L’inflation est à 7 % au Canada et à 8 % aux États-Unis, alors que la cible se situe à 2 %. Il y a donc encore des hausses de taux à venir.

Vincent Delisle, chef des marchés liquides à la Caisse de dépôt

Vincent Delisle calcule que jusqu’à tout récemment, les probabilités d’un ralentissement économique mondial sévère étaient d’environ une chance sur trois, c’est-à-dire entre 25 % et 35 %. « Le récent optimisme observé sur les marchés laisse cependant croire que le marché anticipe un scénario plus rose et que finalement les hausses de taux vont durer moins longtemps. »

Un pivot défensif

En conférence de presse, le PDG de la Caisse, Charles Emond, a indiqué que juillet avait été le meilleur mois depuis près de deux ans pour la Bourse. « Le marché est en forte hausse depuis le 30 juin. Mais il faut être prudent pour la suite », a-t-il dit.

Vincent Delisle précise que la Caisse a effectué un pivot boursier plus défensif depuis la fin de 2021 et souligne que les occasions en marché baissier et lors d’un fort ralentissement économique sont davantage visibles dans des secteurs cycliques.

Durant les premiers mois de l’année, la Caisse a notamment été active avec des achats en télécoms. « Quand il est devenu clair pour la Caisse que les banques centrales allaient devoir augmenter les taux d’intérêt, on a voulu réduire notre exposition à certains titres et à des secteurs qui seraient pénalisés. »

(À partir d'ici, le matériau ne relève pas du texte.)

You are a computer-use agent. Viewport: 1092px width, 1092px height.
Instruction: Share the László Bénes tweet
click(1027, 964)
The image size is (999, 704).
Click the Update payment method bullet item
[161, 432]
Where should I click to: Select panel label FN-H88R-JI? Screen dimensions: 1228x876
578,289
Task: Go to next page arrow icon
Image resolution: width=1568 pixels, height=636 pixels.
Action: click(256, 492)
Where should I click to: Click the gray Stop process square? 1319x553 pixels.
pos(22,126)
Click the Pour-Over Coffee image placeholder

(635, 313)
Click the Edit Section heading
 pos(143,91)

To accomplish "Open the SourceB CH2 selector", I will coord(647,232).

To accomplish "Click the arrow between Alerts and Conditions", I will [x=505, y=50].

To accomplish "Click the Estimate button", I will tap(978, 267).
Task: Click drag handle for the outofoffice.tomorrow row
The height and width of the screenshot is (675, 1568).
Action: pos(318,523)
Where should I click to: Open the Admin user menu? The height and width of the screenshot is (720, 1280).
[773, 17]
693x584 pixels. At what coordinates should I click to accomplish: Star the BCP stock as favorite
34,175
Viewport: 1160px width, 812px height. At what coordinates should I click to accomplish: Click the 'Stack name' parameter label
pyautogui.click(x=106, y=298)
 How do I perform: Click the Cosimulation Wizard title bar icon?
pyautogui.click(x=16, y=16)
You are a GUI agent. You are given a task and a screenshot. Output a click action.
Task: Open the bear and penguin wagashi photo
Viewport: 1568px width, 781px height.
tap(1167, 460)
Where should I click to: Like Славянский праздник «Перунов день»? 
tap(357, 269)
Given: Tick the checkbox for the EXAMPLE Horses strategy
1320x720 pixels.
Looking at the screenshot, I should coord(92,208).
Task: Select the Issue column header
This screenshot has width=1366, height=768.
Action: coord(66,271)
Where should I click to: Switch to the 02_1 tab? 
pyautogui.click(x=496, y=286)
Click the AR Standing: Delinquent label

La Caisse a ainsi vendu certains titres jugés plus « vulnérables » pour ajouter des titres défensifs. « Dans les pivots de marché importants comme celui auquel on a assisté dans les derniers mois, on pense qu’on doit agir et on l’a fait sur certains titres », dit-il.

Un exemple de titre jugé vulnérable est celui de Shopify. La Caisse a graduellement commencé à réduire son exposition au fournisseur de solutions de commerce électronique d’Ottawa en avril l’an passé. La participation dans Shopify a depuis été abaissée au fil des mois et en particulier durant la glissade du titre depuis novembre. La valeur de l’investissement en actions dans Shopify est ainsi passée de 700 millions l’été dernier à une vingtaine de millions cet été.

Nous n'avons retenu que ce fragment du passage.